▸ **TO DO**:
• A. Write out the committee transcript word for word, between "Mr Howard: A" and "the main session.", inclusive.
• B. In the committee transcript, within what period does Mr Smith fear the anti-social behaviour order will lose much of its impact if it is not reformed?

──────── SOURCE EXCERPT

Select Committee on Home Affairs Minutes of Evidence


Examination of Witnesses (Questions 282-299)

18 JANUARY 2005

MR ROGER HOWARD, MR CHRIS DYER, MR RICHARD GARSIDE, MR WILL MCMAHON, MR ROGER SMITH AND MR JIM SKELSEY

Q282 David Winnick: Thank you very much, gentlemen, for coming along today to give evidence to us in our inquiry into anti-social behaviour. I am not very keen to have long statements, but perhaps there are some brief remarks that you would like to make. Obviously your views will very much come from answering questions. May I apologise, as temporary Chairman, on behalf of a number of my parliamentary colleagues who are absent. You can rest assured that it is because of parliamentary duties, including the Chairman. This does happen from time to time, I am afraid, and you will forgive us. Perhaps you would all like to make a brief statement. If you do not wish to do so, there is no need. Perhaps I could start with you, Mr Howard. Is there any statement that you would like to make at the beginning?

Mr Howard: A very short one. Crime Concern works across England and Wales in a huge number of crime and disorder partnerships. We have a lot of practical experience on the ground, and so what we will be saying to you today in our evidence is born out of a huge amount of practical experience, working with local public services and, importantly, with local communities and local residents.

Q283 David Winnick: Mr Dyer, is there anything you wish to say?

  Mr Dyer: Not much beyond what Mr Howard has said. I work for the same organisation.

Q284 David Winnick: Mr Garside?

  Mr Garside: I am happy to wait until the main session.

  Mr McMahon: Me too.

  Mr Smith: Could I make three points, which will put our remarks in context? One, we have no doubt that behaviour exists which is anti-social and which it is correct for the State to address. Two, there seems to be a wide measure of agreement, and we share it, that the way to address it is a wide variety of non-coercive measures in the shadow of a measure of coercion which is very sparingly used. Our third point is that we fear that too much weight is being put on an anti-social behaviour order in its current form; that it needs reform; and that, without such reform, it will lose much of its impact within a two or three-year period.

  David Winnick: Your views have of course been well put and argued in the papers that you have sent us. As always in these matters, we have a number of questions to put to you. May I say that there is no need necessarily—you are all busy, as we are—for every organisation represented here to answer, but just as you consider appropriate. I will ask my colleague Claire Curtis-Thomas to ask some questions.

────────────────
──────── DATASET EXCERPTS

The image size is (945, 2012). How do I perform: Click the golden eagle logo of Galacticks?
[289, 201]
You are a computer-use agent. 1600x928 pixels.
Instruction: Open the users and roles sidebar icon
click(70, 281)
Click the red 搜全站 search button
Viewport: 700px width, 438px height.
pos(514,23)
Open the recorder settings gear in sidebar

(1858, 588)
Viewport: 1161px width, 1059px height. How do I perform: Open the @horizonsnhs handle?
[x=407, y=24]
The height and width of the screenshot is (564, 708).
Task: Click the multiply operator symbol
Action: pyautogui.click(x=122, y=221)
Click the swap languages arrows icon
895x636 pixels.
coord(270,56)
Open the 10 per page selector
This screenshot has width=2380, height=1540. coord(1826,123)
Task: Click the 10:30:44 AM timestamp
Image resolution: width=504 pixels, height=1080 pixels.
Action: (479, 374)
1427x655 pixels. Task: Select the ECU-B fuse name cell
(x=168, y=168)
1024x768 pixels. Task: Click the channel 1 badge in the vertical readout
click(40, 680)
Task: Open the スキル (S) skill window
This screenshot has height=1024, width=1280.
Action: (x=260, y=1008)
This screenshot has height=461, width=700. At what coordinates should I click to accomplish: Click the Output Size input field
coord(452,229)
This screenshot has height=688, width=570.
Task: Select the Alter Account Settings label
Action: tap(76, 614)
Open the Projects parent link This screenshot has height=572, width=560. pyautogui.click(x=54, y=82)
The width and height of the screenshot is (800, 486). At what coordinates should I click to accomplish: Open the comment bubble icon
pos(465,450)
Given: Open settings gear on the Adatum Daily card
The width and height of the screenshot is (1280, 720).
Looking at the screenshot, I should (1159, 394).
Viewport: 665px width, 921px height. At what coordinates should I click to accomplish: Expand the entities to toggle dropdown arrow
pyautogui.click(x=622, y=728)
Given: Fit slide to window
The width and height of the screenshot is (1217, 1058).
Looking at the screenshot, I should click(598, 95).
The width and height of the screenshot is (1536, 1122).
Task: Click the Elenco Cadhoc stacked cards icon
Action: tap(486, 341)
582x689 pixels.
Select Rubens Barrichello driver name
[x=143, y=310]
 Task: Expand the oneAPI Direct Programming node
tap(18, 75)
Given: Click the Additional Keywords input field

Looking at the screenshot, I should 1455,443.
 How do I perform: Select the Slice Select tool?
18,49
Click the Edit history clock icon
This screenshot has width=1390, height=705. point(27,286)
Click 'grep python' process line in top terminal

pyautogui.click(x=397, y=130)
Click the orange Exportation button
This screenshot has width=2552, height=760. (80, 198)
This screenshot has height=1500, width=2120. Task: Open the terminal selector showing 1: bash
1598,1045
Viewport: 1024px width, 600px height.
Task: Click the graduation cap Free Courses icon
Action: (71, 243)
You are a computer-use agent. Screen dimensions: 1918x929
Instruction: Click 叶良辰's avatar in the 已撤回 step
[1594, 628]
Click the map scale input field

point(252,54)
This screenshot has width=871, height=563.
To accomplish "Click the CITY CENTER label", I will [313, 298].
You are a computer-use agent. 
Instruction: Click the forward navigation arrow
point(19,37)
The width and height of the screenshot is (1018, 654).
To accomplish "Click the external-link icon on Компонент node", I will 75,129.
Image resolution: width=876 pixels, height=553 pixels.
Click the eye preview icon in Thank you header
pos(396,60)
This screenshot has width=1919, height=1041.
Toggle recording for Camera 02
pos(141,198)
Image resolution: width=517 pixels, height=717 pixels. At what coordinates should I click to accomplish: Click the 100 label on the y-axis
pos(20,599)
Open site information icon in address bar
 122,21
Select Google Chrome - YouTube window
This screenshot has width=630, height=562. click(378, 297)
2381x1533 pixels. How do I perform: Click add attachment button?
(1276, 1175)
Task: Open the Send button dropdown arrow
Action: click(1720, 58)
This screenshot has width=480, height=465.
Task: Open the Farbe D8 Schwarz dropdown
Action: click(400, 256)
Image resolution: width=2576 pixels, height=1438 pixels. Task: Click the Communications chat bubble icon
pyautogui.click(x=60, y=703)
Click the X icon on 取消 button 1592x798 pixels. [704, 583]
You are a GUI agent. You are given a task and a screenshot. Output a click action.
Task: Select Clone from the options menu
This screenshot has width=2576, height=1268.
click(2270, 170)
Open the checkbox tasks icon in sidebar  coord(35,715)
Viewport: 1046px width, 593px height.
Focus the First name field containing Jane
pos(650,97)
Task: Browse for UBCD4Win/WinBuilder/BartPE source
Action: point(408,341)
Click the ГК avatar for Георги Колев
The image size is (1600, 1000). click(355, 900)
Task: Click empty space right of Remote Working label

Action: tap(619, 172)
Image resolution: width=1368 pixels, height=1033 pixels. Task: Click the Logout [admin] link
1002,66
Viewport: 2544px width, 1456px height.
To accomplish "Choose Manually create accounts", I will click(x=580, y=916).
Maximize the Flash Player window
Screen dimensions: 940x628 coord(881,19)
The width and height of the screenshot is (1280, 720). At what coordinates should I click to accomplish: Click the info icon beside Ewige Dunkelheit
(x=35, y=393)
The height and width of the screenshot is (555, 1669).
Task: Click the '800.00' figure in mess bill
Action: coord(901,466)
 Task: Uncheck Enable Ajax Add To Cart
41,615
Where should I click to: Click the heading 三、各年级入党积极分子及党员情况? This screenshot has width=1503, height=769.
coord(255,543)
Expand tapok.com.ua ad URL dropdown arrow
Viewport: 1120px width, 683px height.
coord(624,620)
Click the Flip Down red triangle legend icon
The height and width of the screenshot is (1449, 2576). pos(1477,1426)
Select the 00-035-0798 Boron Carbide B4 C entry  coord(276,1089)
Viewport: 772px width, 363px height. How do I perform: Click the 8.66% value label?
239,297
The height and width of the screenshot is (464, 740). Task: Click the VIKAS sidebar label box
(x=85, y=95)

────────────────

▸ **RESPONSES TO THE TASKS**:
• A.
Mr Howard: A very short one. Crime Concern works across England and Wales in a huge number of crime and disorder partnerships. We have a lot of practical experience on the ground, and so what we will be saying to you today in our evidence is born out of a huge amount of practical experience, working with local public services and, importantly, with local communities and local residents.

Q283 David Winnick: Mr Dyer, is there anything you wish to say?

  Mr Dyer: Not much beyond what Mr Howard has said. I work for the same organisation.

Q284 David Winnick: Mr Garside?

  Mr Garside: I am happy to wait until the main session.

• B. Within a two or three-year period.